The circuit board starts taking shape at this juncture. All the isolated layers queue for their interconnection. With the layers accounted for and verified, the only task left is their integration. The outer layers have to consociate with the substrate within two steps: layer-up and bonding.
The outer layer material is sheets of fiber glass, previously imbued with epoxy resin, otherwise known as prepreg. A copper film also blankets the top and bottom of the original substrate housing the copper trace etchings. The time has come for these materials to be pressed together.
The bonding takes place on a heavy steel table using metal clips. The layers are securely set onto pins on the table. Everything is pressed snugly together to prevent displacement during alignment.
Initially, a prepreg sheet is positioned over an alignment basin by a technician. A substrate layer is carefully laid on the prepreg, followed by a copper sheet. Additional prepreg layers are arranged on the copper sheet before ending with a copper press plate and an aluminum foil. The entire assembly is then set up for pressing.
Controlled by the computer of the bonding press, the entire procedure goes through an automatic sequence. It directs the heating of the assembly, when to apply the necessary pressure, and when to permit the stack to cool steadily.
Afterwards, there is a bit of deconstruction. The multi-layered PCB, which has all the layers fused into one amazing sandwich, is efficiently unpacked by the technician. This involves removing the restraining pins and disposing of the top pressure plate, unveiling the PCB housed within its aluminum press plates shell. The copper foil used in this process serves as the external layers of the PCB.
Subsequently, precise holes are carved into the stack board. The forthcoming components such as copper-connected via holes and leaded segments are dependent on the accuracy of these drill holes – so fine that the drill achieves a width of 100 microns compared to an average hair width of 150 microns.
The x-ray locator determines the accurate drill targets before proper registration holes are made to stabilize the stack board for the subsequent specific holes.
Pre-drilling involves setting a buffer material board beneath the drill target to ensure a clean drill. An exit-material deters any unnecessary tearing when the drill exits. Each micro-move of the drill is regulated by a computer. It uses the digital file from the initial design to identify where to drill.
Air drives the drill spindles at a whirling 150,000 rpm. Despite this speed, drilling takes its time due to the numerous holes to make.
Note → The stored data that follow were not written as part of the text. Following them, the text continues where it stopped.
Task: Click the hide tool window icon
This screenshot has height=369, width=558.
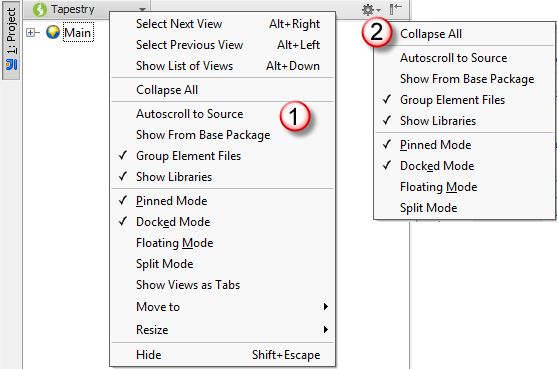Action: (395, 9)
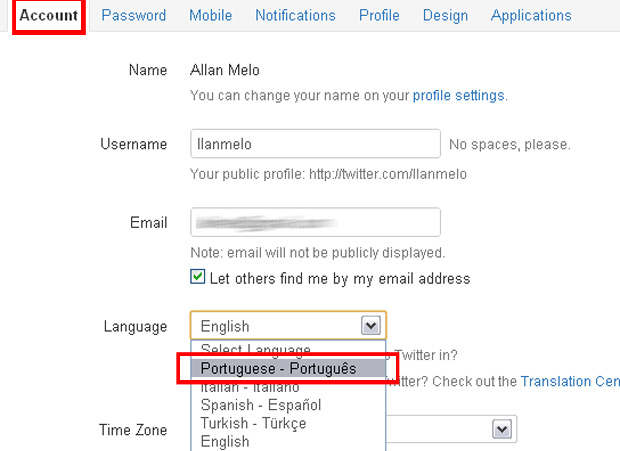
Task: Pick Spanish - Español from the list
Action: click(x=260, y=405)
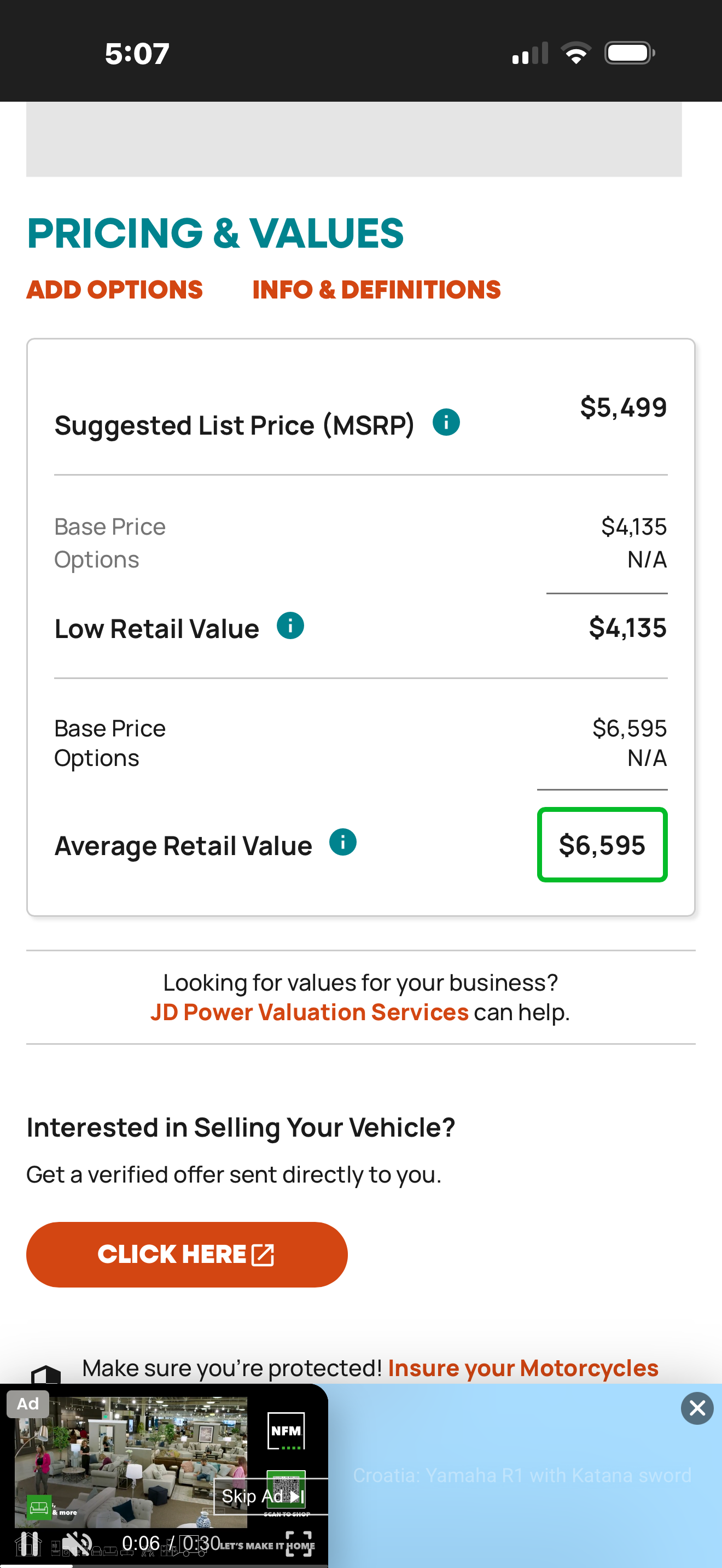
Task: Select the highlighted $6,595 average retail value
Action: pyautogui.click(x=602, y=845)
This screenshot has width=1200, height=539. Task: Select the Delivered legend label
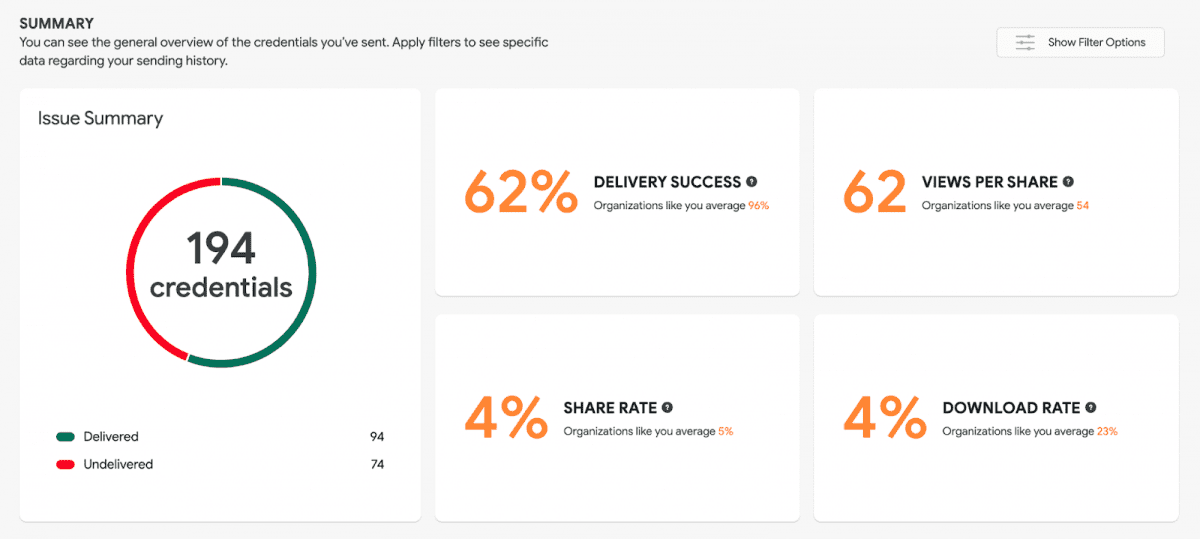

Later, these cavities accommodate the vias and mechanical mounting holes of the PCB, with their final attachment happening post plating.
Once drilling is completed, additional copper lining the production panel’s edges is removed by a profiling tool.
Post-drilling, the panel proceeds to plating. Chemical deposition fuses the various layers during this process. Following thorough cleansing, the panel enters a sequence of chemical baths which dishes out a thin layer of copper of about one micron onto the panel surface. This copper enters the newly drilled holes.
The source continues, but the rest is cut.